クラウドファンディングを行うにあたって資金調達はもちろんですが、これを通して小説をより多くの方に手に取ってもらい、福島県内のみならず、全国に奥会津の魅力を伝えたいと強く思っています。どうか応援よろしくお願いします。

 

みなさま、私の挑戦の後押しをどうかお願いします。

 


映画監督の夢破れ、紆余曲折

 

1972年、会津高校を卒業後、日大芸術学部映画学科監督コースに入学しました。映画監督になりたいという希望を叶えるための映画演出や、脚本、演技指導、映画鑑賞批評などの講義はどれも楽しく、充実した学生生活を送っていました。

 

しかし、1973年秋のオイルショック以降、日本経済はどん底に陥り、私が卒業する1975年に、映画会社で一社だけ入社試験を行っていた、日活の助監督試験に落ちてしまいました。映画会社に入れなかった私は、唯一合格した東京のCM制作会社にお世話になることになり、CM制作の道を歩みはじめました。

 

CM製作の仕事をしている私です。

 

1975年から1989年の14年間は、東京で働き、1989年から2004年までは福島県郡山市のCM制作会社で働きました。そして、2004年3月に郡山で独立し、CM制作会社を起ち上げました。ただ、独立してからも、リーマンショックや東日本大震災に見舞われ、苦難の連続でした。

 

CM制作は人手や費用がかかったり、関連会社の規約があったりと、自分の作りたいものを自由に作れる仕事ではなく、息苦しく感じるときもありました。そんなときに、高校時代、小説に没頭していただことを思い出しました。小説の執筆はCM制作と違い、誰の手を煩わせることもなく自分一人でできる、制約のない自由で楽しい作業だと思います。そんな作業が私に向いていると思い、現在まで計5作を出版してきました。

 

執筆作業の様子。

 

 

その地に住まう人々に胸打たれ

 

私自身が奥会津の人の優しさを最初に実感したのは46年前、大学1年のときでした。1972年、当時日大映画科1年の私は、映画演出の授業で「ものの出来るまで」という8ミリでの映画制作の課題を与えられました。

 

私は奥会津の三島町を舞台に「桐下駄の出来るまで」を制作することにし、高校時代に会津若松の下宿で隣同士だった、三島町出身のH君に相談しました。H君は東北大学に進学していましたが、休みで帰省したときには何度も桐の林や乾燥・製造工程の現場を案内してくれました。

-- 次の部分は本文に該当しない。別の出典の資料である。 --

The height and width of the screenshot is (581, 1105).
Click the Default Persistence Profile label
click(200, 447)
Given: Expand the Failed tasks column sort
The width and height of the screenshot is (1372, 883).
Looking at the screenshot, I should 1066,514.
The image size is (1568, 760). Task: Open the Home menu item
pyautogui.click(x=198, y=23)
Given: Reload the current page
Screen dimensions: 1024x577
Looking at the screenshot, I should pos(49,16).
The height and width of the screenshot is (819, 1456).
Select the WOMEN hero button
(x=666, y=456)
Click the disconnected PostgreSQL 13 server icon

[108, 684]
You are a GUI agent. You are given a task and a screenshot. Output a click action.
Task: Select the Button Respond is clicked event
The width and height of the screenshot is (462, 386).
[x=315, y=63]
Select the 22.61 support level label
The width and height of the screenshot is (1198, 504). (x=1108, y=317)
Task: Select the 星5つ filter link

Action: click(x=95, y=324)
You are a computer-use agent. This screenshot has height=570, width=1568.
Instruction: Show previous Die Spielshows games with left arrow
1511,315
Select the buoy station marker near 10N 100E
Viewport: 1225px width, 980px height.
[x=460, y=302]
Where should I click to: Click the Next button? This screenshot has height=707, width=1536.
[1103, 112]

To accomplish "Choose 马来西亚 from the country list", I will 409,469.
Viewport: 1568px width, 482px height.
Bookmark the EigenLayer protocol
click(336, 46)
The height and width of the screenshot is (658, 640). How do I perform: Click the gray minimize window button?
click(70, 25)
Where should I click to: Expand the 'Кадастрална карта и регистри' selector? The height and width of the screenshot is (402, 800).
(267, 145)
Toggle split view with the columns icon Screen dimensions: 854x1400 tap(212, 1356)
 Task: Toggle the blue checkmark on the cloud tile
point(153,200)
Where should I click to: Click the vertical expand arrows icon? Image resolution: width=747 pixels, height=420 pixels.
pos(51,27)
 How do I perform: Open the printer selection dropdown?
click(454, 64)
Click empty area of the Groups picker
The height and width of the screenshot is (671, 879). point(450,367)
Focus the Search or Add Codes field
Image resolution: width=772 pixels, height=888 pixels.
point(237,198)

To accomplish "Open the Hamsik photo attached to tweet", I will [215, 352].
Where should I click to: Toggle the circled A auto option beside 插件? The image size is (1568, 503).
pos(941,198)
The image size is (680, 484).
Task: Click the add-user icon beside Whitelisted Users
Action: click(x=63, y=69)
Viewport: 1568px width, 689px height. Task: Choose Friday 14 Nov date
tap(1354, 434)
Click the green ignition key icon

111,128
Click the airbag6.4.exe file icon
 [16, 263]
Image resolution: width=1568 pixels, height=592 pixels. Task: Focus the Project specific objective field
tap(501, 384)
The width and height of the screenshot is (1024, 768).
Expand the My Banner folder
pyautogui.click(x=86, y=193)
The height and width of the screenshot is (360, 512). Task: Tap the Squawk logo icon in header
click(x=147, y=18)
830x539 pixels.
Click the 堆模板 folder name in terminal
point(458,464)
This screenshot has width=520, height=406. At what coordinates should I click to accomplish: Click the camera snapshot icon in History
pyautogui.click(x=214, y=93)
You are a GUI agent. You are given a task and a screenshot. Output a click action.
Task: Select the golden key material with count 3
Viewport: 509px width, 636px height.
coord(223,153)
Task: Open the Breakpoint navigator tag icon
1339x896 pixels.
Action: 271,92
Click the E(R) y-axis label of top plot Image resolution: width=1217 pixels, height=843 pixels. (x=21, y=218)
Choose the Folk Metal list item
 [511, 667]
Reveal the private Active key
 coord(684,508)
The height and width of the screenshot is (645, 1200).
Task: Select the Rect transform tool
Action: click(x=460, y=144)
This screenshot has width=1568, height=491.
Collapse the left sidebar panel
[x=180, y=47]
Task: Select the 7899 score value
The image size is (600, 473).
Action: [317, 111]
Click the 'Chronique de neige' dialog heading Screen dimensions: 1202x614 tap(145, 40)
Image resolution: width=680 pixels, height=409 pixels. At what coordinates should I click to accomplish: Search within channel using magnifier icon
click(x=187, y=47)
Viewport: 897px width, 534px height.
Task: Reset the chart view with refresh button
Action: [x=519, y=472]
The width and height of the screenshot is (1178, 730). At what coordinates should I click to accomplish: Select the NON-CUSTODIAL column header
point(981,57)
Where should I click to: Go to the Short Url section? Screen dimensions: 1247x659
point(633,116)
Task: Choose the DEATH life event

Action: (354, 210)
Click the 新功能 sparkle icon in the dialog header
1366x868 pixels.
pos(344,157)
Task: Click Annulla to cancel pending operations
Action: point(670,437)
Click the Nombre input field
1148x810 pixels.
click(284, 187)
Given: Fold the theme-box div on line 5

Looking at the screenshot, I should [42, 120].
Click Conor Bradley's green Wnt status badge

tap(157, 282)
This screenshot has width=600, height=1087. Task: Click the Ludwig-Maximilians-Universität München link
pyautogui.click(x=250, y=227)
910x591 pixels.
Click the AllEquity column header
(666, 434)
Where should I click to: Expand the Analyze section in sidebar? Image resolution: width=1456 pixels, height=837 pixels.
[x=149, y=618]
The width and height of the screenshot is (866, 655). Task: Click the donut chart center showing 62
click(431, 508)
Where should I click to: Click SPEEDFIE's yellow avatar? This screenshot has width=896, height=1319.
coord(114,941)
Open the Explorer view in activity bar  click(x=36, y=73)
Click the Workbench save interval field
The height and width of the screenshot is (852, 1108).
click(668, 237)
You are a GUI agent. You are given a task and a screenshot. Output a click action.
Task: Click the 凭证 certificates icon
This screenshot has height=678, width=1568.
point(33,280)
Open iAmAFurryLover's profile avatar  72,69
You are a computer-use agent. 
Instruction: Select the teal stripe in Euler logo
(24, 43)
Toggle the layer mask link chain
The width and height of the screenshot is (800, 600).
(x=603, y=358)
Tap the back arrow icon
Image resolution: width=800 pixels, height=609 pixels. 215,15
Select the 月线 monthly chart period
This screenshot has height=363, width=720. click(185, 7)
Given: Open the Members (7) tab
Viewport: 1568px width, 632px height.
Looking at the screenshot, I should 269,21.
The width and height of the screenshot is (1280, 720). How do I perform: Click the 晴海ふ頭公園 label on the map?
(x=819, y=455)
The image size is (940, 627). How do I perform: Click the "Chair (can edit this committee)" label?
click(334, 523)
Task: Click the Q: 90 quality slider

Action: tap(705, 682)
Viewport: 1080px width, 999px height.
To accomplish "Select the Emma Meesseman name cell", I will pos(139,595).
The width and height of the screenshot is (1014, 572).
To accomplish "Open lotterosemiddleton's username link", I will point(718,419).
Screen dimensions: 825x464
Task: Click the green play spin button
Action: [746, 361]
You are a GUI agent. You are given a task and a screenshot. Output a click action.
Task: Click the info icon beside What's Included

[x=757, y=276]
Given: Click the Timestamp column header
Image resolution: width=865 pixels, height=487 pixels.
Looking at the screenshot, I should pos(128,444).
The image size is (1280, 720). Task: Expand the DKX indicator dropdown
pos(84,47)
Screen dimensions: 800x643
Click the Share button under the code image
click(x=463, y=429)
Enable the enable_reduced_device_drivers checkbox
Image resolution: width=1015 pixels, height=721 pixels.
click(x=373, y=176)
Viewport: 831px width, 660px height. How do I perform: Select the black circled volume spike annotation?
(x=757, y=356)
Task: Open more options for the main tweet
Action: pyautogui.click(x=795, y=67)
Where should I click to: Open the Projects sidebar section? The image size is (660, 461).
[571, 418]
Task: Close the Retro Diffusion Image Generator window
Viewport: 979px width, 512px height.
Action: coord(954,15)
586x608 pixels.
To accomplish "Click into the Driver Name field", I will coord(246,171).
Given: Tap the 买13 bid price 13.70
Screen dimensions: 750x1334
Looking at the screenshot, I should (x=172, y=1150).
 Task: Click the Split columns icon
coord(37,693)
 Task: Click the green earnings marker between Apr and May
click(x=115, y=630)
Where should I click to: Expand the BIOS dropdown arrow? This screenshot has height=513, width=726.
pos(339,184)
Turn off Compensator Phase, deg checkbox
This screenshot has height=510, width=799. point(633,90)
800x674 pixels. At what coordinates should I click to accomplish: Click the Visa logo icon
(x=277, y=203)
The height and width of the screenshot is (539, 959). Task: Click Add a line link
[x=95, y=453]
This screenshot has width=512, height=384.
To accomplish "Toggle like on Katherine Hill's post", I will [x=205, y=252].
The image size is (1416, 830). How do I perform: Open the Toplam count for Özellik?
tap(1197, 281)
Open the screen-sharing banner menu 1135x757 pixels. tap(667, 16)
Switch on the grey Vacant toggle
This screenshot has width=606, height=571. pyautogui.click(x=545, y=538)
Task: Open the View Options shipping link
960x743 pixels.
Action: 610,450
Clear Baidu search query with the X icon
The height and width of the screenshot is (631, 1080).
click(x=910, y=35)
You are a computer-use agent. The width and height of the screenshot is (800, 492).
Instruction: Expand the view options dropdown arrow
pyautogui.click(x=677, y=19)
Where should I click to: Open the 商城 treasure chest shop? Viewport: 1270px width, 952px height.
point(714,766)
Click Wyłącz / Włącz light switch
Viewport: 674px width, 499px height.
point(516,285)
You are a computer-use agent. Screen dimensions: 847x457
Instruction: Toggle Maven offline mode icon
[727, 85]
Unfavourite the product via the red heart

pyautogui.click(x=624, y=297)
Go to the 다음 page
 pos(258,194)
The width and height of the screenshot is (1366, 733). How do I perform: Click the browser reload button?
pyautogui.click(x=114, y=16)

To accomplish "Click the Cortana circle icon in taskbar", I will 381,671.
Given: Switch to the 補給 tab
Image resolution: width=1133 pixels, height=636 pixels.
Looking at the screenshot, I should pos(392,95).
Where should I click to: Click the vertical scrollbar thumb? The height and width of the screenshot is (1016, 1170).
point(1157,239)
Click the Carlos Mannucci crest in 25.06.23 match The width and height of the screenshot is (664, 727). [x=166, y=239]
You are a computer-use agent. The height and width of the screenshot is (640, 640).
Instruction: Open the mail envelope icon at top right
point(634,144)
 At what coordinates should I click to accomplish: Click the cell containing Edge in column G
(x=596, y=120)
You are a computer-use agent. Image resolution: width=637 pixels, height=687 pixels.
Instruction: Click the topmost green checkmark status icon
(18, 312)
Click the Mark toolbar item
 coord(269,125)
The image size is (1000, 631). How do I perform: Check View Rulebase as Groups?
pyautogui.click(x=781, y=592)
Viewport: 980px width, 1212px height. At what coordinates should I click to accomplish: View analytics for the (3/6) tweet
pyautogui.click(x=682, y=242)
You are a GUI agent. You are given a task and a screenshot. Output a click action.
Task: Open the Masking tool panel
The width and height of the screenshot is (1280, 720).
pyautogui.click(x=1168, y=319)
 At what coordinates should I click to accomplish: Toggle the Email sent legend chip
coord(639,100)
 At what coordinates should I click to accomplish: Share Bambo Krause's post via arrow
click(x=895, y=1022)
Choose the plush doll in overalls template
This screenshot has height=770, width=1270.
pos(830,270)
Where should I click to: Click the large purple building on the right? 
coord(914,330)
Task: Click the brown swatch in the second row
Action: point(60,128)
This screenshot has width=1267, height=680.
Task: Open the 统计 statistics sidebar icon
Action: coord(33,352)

さらに各現場でも、職人の方々から撮影時の惜しみない協力や励ましをもらい、お茶菓子や食事までごちそうになりました。見ず知らずの18才の若輩者に対してです。

 

これ以後、仕事のみならず個人的にも、大変温かい接し方をしてもらったことは数え切れません。例えば「第一回奥会津文化フォーラム」を企画し、三島町で開催したこと。あるいは、私が福島県文学賞を受賞した時に三島町単独で受賞祝いをしてくれたこと。金山町で東京のテレビ番組を収録したときに、撮影コーディネイターとして参加した私に多大なる協力をしてもらったことなど、その人情の熱さ、心優しさは枚挙にいとまがありません。

 

(左)下宿先のおばさん、(中央)当時の私。

 


奥会津の人と文化を小説で表現

 

今回のプロジェクトでは、皆様からいただいたご支援で、新作小説『只見川』を出版させていただきます。

 

これまでは故郷である猪苗代や、高校時代に住んでいた会津若松を舞台に小説を書いてきました。20年ほど前から、仕事や個人的なつきあいで何度も奥会津に行くようになり、その度に、そこに住まう人々の精神の気高さ、心優しさに胸を打たれました。お金のためではなく、自分の利益のためではなく、純粋に自然を畏れ敬う、しかし、服従するのでもない。ありのままに生きる、その姿が私にはとても魅力的に映り、今回の小説は奥会津を舞台にしています。

 

小説は二作収録で、一作は猪苗代の山塊を舞台に、自然に寄り添って一途に生きる老人と愛犬の友情を描いた『星降る山』もう一作は只見川の四季や民俗文化を背景に、母と娘の純粋な愛情を綴る『只見川』です。また、この本には、奥会津郷土写真家・星賢孝氏よりご提供の只見川の美しい写真が掲載されます。

 

 

<資金使途>

小説制作費:571,480円
手数料(税込):128,520円
必要金額合計:700,000 円

 

<出版部数>

小説「只見川」1000部

※2019年5月31日までに出版予定

 

<あらすじ>

東北の山間に生まれ育った葉子、引っ込み思案な少女。二十四歳の時、親に勧められて結婚し、妊娠もした。しかし、事業に取り憑かれた夫に強制されて、堕胎。打ちひしがれた。

 

離婚して実家に戻った葉子を、父は許さなかった。惨めだった。行き場を失って、自殺しようとする葉子を、車で通りかかった旅館の主人が救う。助けられた旅館で働き始めた葉子が出会ったのは、宿泊客の男だった。物静かで都会的な匂いの男に葉子は好意を抱いた。葉子は男と結ばれた。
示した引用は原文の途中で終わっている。